New PGP signing key for Yarn v1 Classic

[MikeMcC399]

Problem

After an issue with key expiry for Yarn v1 Classic, the source repo yarnpkg/yarn#9218 announced a new GPG key with the statement:

During the transition period, the public key at http://dl.yarnpkg.com/debian/pubkey.gpg will contain both the old and the new key. Eventually, the old key will be revoked and only the new key will be in use.

Old key: 72ECF46A56B4AD39C907BBB71646B01B86E50310

New key: 4EF8150F4F2D7DE44F1DFF0BB42879CC6B38E118

This repo uses the key 6A010C5166006599AA17F08146C2130DFD2497F5 stored in keys/yarn.keys.

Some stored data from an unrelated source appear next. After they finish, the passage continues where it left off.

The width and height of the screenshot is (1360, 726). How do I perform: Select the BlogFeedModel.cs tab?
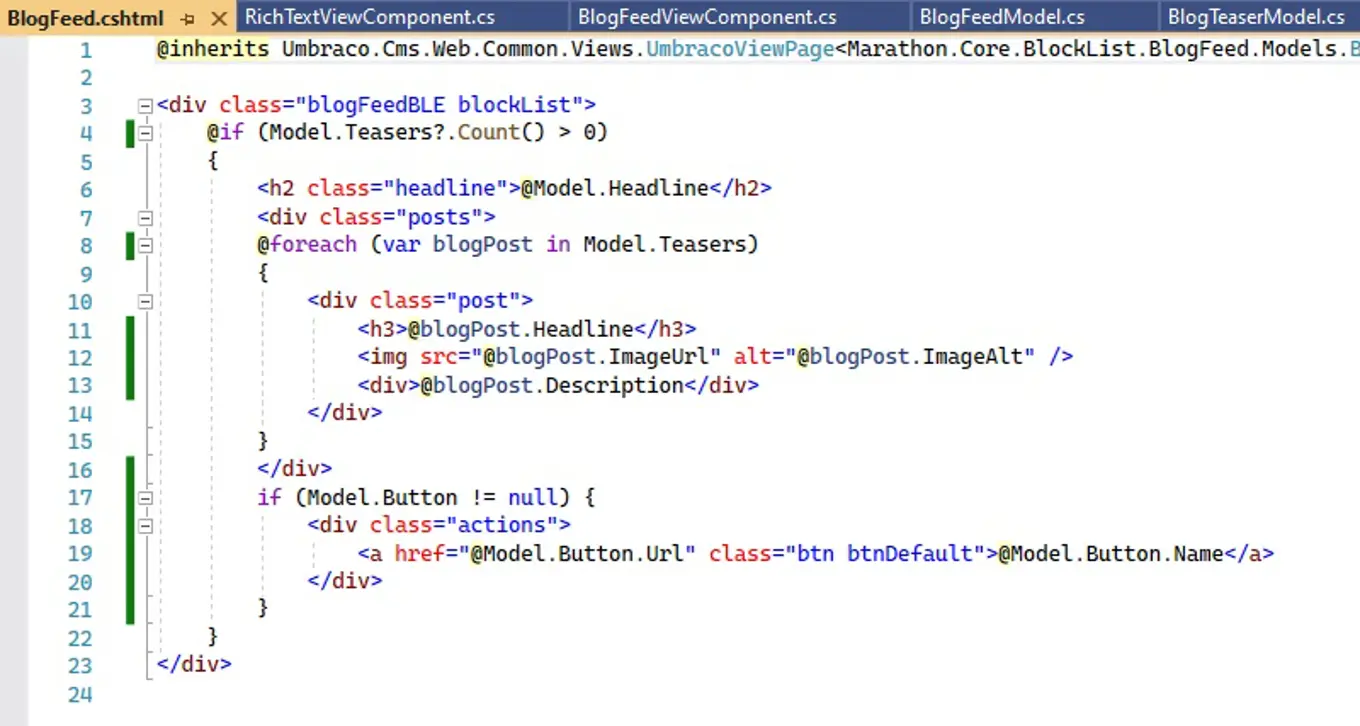pos(1001,16)
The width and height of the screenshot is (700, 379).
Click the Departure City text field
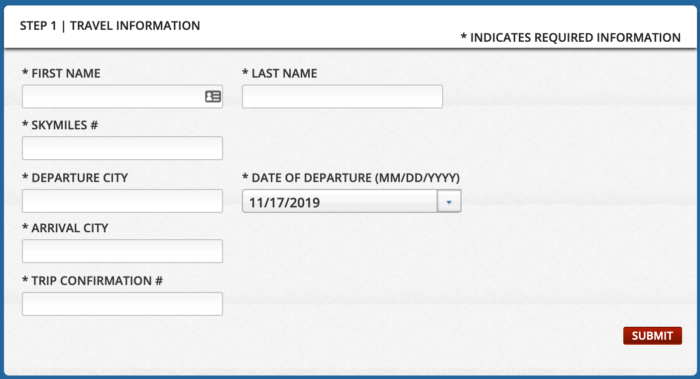(122, 201)
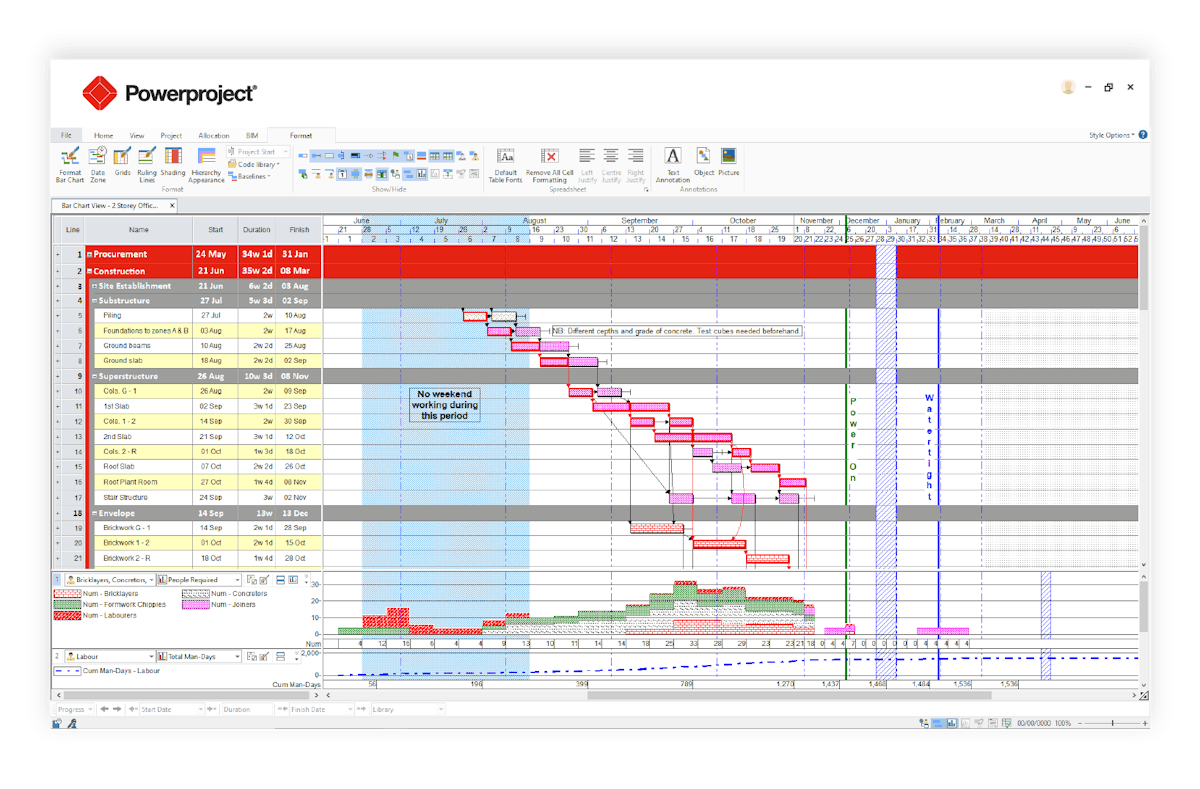Insert a Picture annotation
Image resolution: width=1200 pixels, height=789 pixels.
728,163
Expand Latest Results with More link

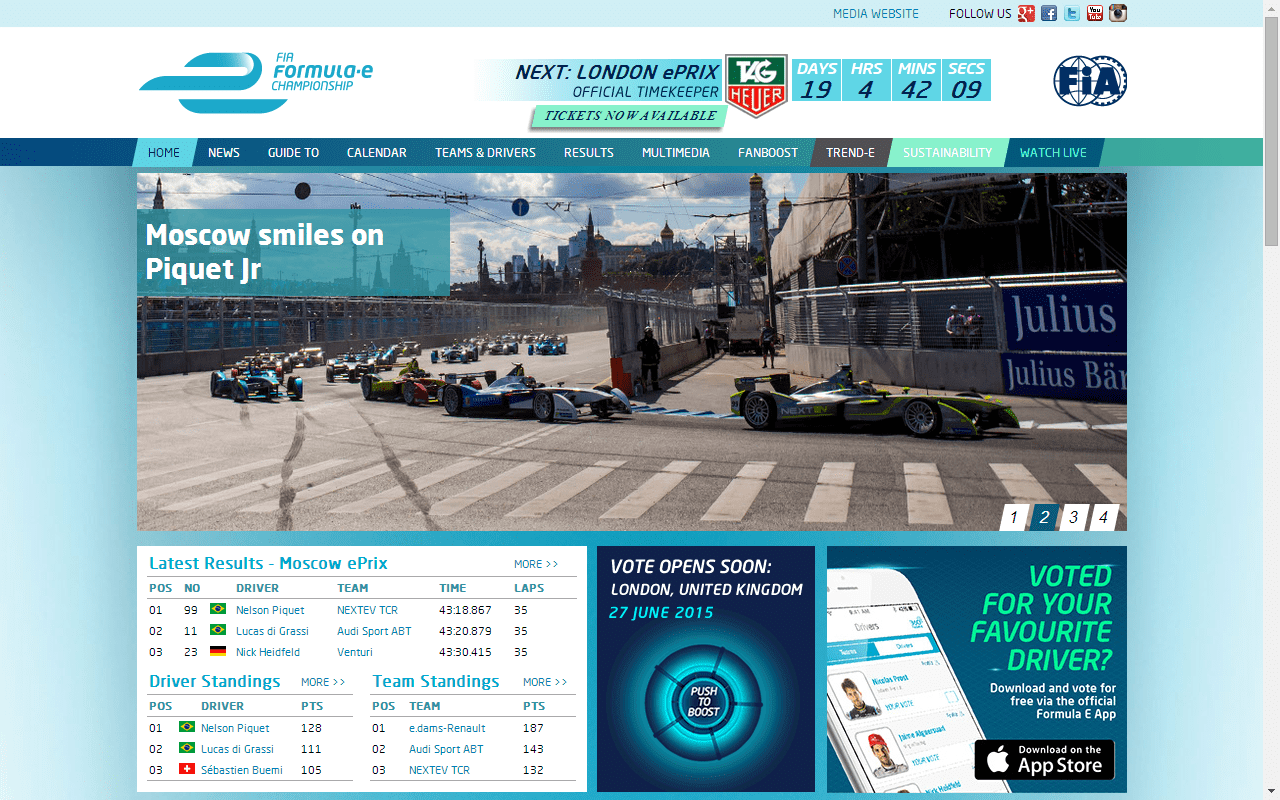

The main discussion in the Yarn repo was about using the instructions from https://classic.yarnpkg.com/en/docs/install#debian-stable:

curl -sS https://dl.yarnpkg.com/debian/pubkey.gpg | gpg --dearmor | sudo tee /etc/apt/keyrings/yarn-archive-keyring.gpg > /dev/null
echo "deb [signed-by=/etc/apt/keyrings/yarn-archive-keyring.gpg] https://dl.yarnpkg.com/debian/ stable main" | sudo tee /etc/apt/sources.list.d/yarn.list
sudo apt update && sudo apt install yarn

This is not the way that this repo uses to install Yarn and the key 6A010C5166006599AA17F08146C2130DFD2497F5 continues to work here, so possibly no change is needed in this repo.

Solution

Review and update keys/yarn.keys as necessary.

Alternatives to Consider

See also #2264

[nschonni]

The script be able to parse the multiple keys if you want to make a PR to add the extra 2 in addition to the one that still seems to be working. There likely will be some automated PRs that we'll need to swap with manual ones, since we probably don't want to create rebuilds of the docker hub images till they're needed for an actual Node.js release.

[MikeMcC399]

I couldn't get the "new key" 4EF8150F4F2D7DE44F1DFF0BB42879CC6B38E118 to work with https://yarnpkg.com/downloads/$YARN_VERSION/yarn-v$YARN_VERSION.tar.gz / .asc, although the one that Yarn has called the "old key" 72ECF46A56B4AD39C907BBB71646B01B86E50310 does work in addition to 6A010C5166006599AA17F08146C2130DFD2497F5 already used here.

Since nothing appears to be broken here at the moment, and the situation is still being discussed in the Yarn repo, I'd prefer not to propose any changes. Also I'm not a keys expert, so I'm not entirely confident about all this!

[nschonni]

yeah, I'm guessing the new key might not work till they do a new 1.23 or something that is signed with it

[MikeMcC399]

After examining the keys through https://keyserver.ubuntu.com I've come to the conclusion that no change is necessary here. The key being used

6A010C5166006599AA17F08146C2130DFD2497F5 has an expiry date of 2030-01-22T18:44:02Z

and it is a subkey of 72ecf46a56b4ad39c907bbb71646b01b86e50310

It has been effectively invalidated by 4EF8150F4F2D7DE44F1DFF0BB42879CC6B38E118 only on https://keys.openpgp.org which has the restriction of only allowing one key to be active for a given email address, in this case <yarn@dan.cx>.

docker-node/Dockerfile-debian.template

Line 50 in 4c215dc

{ gpg --batch --keyserver hkps://keys.openpgp.org --recv-keys "$key" && gpg --batch --fingerprint "$key"; } || \

with the fingerprint check, already protects against inactivation on https://keys.openpgp.org.

The new key appears only to apply to the Debian package and not the tarball used here.

I wouldn't expect any new 1.22.x release after Yarn 1.22.22, as the CI infrastructure of Yarn 1 is completely outdated and not capable of releasing anything. It would have to be a manual job, like the key change was.

Closing, as I believe I've concluded the review I requested and as far as I can tell, everything is working without change here.